(Excerpt provided)
OH, SAY! ANTHEM SLIPS, BUT BASEBALL IS UNDER WAY

by | Nov 21, 2008 | Detroit Free Press | 0 comments

LAKELAND, Fla. — And now, for the national anthem. Everyone stood up. The man inside the Marchant Stadium press box pushed the button for the pre-recorded tape. Music, maestro . . . “Ohhh, say can yooourrp—“

And silence.

The tape was dead. The speakers were blown. And 6,288 people were standing in the Florida sunshine craning their necks to see what was going on.

Welcome to baseball, 1986.

Oh, say can you . . . ? Well? Can you what? Hey, this might be the question for the season. Oh, say, can you, baseball, overcome your problems and be the game you once were? Oh, say, can you, players, live with harsh drug penalties and arbitration rulings? Oh, say, can you, Dave Collins, Darnell Coles and Dave LaPoint, be the difference in the Detroit Tigers this season?

All of these weighty questions came to mind early Thursday afternoon. Of course, the most important question at the moment was, “Oh, say, can you fix the tape, please?” After all, this was the first exhibition game of the 1986 season — Tigers vs. White Sox — the annual rebirth of baseball. The hot dogs were steaming, the sunglasses were in place, Ernie Harwell was on the radio and we were all standing around, just sort of, uh, standing around.

For a moment, the entire season appeared to be on hold. But never fear. The crowd sang anyway, then applauded and a real live baseball game began with the first pitch from Jack Morris. And those lucky enough to be here leaned back into a million warm afternoons of days gone by, all rolled into this, the curtain call of a new season: 1986 has been christened. They are playing baseball.

The moment is the game

Well, yes, if you must know right away, the Tigers lost, 5-2. Lost it in the ninth inning when pitcher Willie Hernandez showed pre-season form against seemingly mid-season bats. Hernandez? Yes. Don’t lose sleep over it. These are the days for working out the kinks. And happily, for remembering what the game is all about.

(Source excerpt)
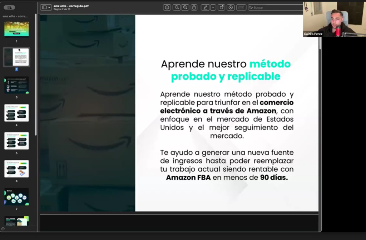Click the zoom out magnifier

coord(177,7)
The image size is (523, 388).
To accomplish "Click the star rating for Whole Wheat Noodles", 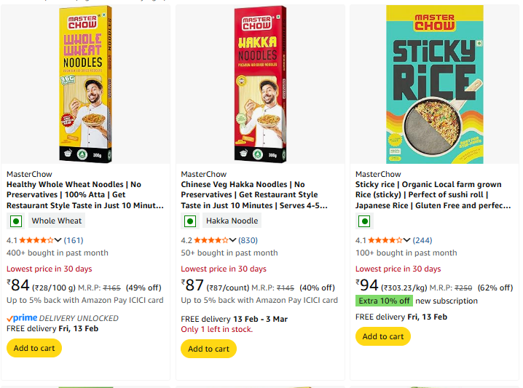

(Task list)
a – List every person named in the baseball column.
b – Write the next part of the baseball column, picking up after its final sentence.
The material after the baseball column is separate from it.

(Task-by-task outputs)
a – Dave Collins, Darnell Coles, Dave LaPoint, Ernie Harwell, Jack Morris, Willie Hernandez

b –
An hour before the first pitch, Darrell Evans, 38, sat on a bench sipping a cup of soup, watching the stands slowly fill up. Evans has been playing pro baseball nearly half his life. “There is still,” he said, “a little nervousness before this first game. Today you go out and re-learn what you forgot.”

And there he was, less than two hours later, standing in the batter’s box with the bases loaded, the count full, the bat twirling over his shoulder. And here’s the pitch. Oh, say, can you remember, how familiar this all looks? At moments like these it matters not that the games here don’t count, that Florida is not Detroit, that names like Voigt and King and Lowry dot the roster alongside Gibson, Parrish, Petry.

The game is the moment, the moment is the game. And there were others:

Morris, glaring down from the mound, throwing shutout baseball for three innings.

Dave Collins and Kirk Gibson, new face, old face, doing the danger dance on the base paths with Lance Parrish at the plate.

Tom Brookens, still trying to nail down that permanent job at third base, slapping a double off the right-field wall in his first at-bat.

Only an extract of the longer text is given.